[Recorded information — start]
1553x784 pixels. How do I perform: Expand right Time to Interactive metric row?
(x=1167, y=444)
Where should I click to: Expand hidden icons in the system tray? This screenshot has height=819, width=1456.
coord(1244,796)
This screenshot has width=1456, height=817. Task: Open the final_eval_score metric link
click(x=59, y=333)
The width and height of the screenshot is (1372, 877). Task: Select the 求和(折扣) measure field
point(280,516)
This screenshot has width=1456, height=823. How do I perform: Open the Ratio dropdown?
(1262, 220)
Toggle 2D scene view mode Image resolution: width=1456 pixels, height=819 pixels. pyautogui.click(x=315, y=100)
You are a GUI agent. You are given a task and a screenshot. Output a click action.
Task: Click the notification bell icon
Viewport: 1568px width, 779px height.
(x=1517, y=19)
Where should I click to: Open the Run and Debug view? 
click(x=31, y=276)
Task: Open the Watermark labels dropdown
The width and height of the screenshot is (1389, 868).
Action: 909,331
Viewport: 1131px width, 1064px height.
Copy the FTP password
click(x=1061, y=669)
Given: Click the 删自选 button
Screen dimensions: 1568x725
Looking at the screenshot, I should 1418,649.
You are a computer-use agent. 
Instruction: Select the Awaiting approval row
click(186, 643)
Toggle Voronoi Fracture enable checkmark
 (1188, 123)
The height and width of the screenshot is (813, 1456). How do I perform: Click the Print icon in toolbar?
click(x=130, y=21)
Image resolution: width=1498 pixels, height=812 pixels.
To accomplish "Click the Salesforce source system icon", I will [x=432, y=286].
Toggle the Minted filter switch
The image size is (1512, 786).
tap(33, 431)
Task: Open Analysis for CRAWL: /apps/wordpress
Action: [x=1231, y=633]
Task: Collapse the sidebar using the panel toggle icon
[Recorded information — finish]
→ **Your goal**
Report every line above that has the string "agent" in it.

→ **Task response**
You are a GUI agent. You are given a task and a screenshot. Output a click action.
You are a computer-use agent. 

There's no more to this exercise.